■ REQUIREMENT:
Starting at the beginning of the records and stopping after the line that contains "Contatti (375, 2359)", write those lines out again with their requests, shifting every coordinate in the answers by subtracting 73 from each number. Leave out all lines after that point.

(Entries on finding words and elements)
-- begin --

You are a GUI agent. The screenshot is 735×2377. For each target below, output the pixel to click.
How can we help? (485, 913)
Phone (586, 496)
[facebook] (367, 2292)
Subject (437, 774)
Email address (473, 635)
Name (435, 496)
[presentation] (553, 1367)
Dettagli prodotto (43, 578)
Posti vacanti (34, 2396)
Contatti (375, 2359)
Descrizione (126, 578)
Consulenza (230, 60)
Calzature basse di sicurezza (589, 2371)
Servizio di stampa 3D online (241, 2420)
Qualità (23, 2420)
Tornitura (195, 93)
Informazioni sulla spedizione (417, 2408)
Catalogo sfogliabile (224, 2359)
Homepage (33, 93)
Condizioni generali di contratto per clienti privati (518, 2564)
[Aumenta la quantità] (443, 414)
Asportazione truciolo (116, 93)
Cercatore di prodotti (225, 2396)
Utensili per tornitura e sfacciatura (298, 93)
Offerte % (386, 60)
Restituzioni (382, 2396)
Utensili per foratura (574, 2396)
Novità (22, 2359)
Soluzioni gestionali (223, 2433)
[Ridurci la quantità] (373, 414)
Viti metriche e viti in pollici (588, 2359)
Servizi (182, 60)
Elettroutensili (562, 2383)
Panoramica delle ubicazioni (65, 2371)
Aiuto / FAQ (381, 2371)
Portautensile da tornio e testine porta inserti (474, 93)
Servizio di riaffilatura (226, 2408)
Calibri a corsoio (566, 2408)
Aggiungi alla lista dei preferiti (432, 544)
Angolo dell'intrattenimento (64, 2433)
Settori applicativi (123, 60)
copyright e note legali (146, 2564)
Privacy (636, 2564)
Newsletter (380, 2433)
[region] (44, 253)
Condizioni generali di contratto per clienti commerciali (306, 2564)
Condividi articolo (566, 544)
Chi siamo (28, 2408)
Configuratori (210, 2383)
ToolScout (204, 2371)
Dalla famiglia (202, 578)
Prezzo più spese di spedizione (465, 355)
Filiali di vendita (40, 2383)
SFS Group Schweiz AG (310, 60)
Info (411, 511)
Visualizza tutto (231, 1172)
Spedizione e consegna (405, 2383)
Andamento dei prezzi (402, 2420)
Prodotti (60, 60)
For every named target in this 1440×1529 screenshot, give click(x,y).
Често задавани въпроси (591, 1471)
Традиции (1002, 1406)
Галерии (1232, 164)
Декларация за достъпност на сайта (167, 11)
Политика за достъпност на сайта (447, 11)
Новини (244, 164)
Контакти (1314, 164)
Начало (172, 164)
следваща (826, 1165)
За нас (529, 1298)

-- end --

■ COMPLETED EXERCISE:
You are a GUI agent. The screenshot is 735×2377. For each target below, output the pixel to click.
How can we help? (412, 840)
Phone (513, 423)
[facebook] (294, 2219)
Subject (364, 701)
Email address (400, 562)
Name (362, 423)
[presentation] (480, 1294)
Dettagli prodotto (-30, 505)
Posti vacanti (-39, 2323)
Contatti (302, 2286)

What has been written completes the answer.